Perencanaan kebijakan dan strategi dalam penataan ruang lebih untuk menunjukkan sebuah alat untuk dapat mengoperasionalkan rencana tata ruang. Pertimbangan perlunya arahan kebijakan dan strategi dalam operasionalisasi rencana tata ruang antara lain: adanya persoalan koordinasi kebijakan publik khususnya dengan pemerintah lokal, mencari cara bagaimana membuat wilayah perkotaan lebih ekonomis dan kompetitif dengan mengembangkan asset base-nya, perlu menetapkan bentuk kebutuhan ruang sumberdaya alam yang optimal untuk mencapai pembangunan yang berkelanjutan, serta bagaimana mengatasi ketidakseimbangan distribusi akses penduduk lokal untuk berhubungan dengan wilayah perkotaan. Untuk itu Healy (2004) menetapkan kriteria dalam kebijakan strategisnya, yaitu (1) skala pengelolaan, (2) skala posisi kota dan wilayahnya, (3) regionalisasi, (4) kelayakan material dan identitas, (5) konsep pengembangannya, (6) bentuk-bentuk representasi hubungan integrasi fungsional.

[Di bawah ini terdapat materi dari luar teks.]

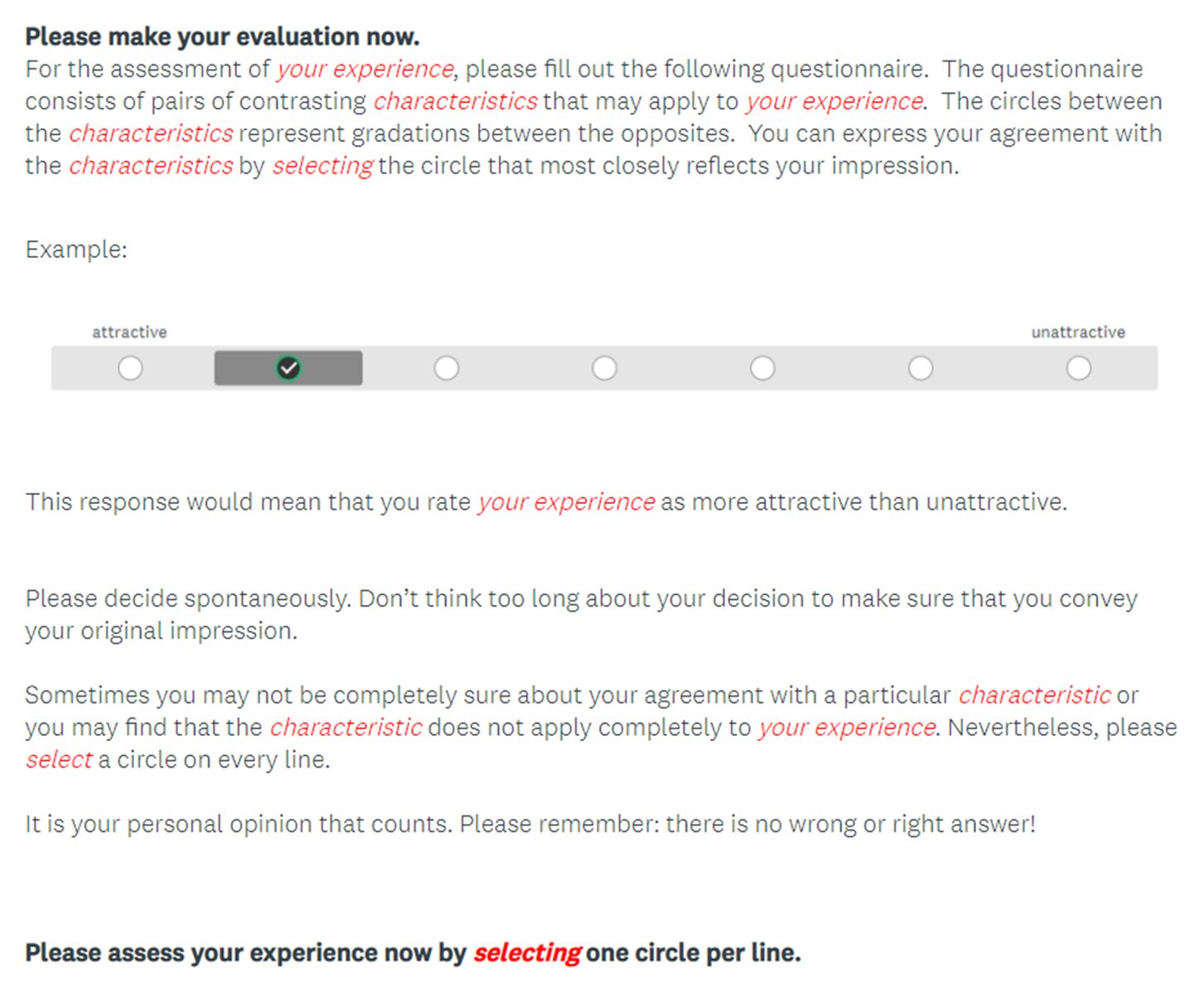Click the red word 'select' in the third paragraph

Dalam penyusunan rencana strategis keruangan kota, Djunaedi (2001) telah melakukan penelitian di Kanada, Amerika, Australia, dan Zimbabwe, serta penerapannya di Indonesia. Studi tersebut menguraikan konsep pentingnya membuat kebijakan dan strategi dengan membuat: visi, misi, isu strategi, dan strategi (makro atau kebijakan) yang dapat dijabarkan dalam rencana tata ruang. Ada 2 konsep dari hasil kajian ini yaitu (1) kebijakan dan strategi disusun bersamaan dalam satu proses untuk dijabarkan dan masuk dalam rencana tata ruang kota, (2) disusun terlebih dahulu rencana strategis yang berisi visi, misi, isu strategis dan kebijakannya, setelah itu baru disusun rencana tata ruang kotanya. Kedua konsep strategi tersebut dibuat dengan menggunakan model SWOT dan selanjutnya rencana tata ruang tersebut diharapkan dapat dioperasionalkan oleh

eksekutif (Dinas, Bappeda). Persoalannya adalah pada langkah membuat rencana tindak untuk mengoperasionalkan rencana tata ruang sebagai strategi lanjutan yang perlu disusun (Djakapermana dan Djumantri, 2002).

Di Indonesia, pada awal tahun 90-an telah dimulai diperkenalkan alat untuk mengoperasionalkan rencana tata ruang (kota) dalam bentuk rencana induk sistem (RIS) sebagai bagian dari konsep rencana tata ruang kota yang dinamis oleh Ditjen Cipta Karya – Departemen Pekerjaan Umum (Djakapermana dan Djumantri, 2002). RIS diperlukan dengan pertimbangan rencana tata ruang seringkali sulit diimplementasikan secara langsung oleh para manajer pembangunan kota. RIS ini adalah sebagai alat kebijakan bagi pengambil keputusan/ manajer kota (walikota) untuk menjabarkan rencana tata ruang dalam langkah-langkah rencana tindaknya. Dalam hal ini RIS hanya mengatur arahan operasionalisasi pembangunan prasarana perkotaan saja dan analisisnya tidak holistik serta tidak mempertimbangkan faktor dominan pembangunan perkotaan secara keseluruhan.

Dalam perspektif holistik, penyusunan kebijakan dalam operasionalisasi rencana tata ruang harus difokuskan pada tiga hal (Bastian, 2001), yaitu (1) struktur, proses dan kesempatan, (2) aspek alokasi ruang dan hirarkinya, (3) aspek kompleksitas dari berbagai faktor perbedaan dari suatu lansekap.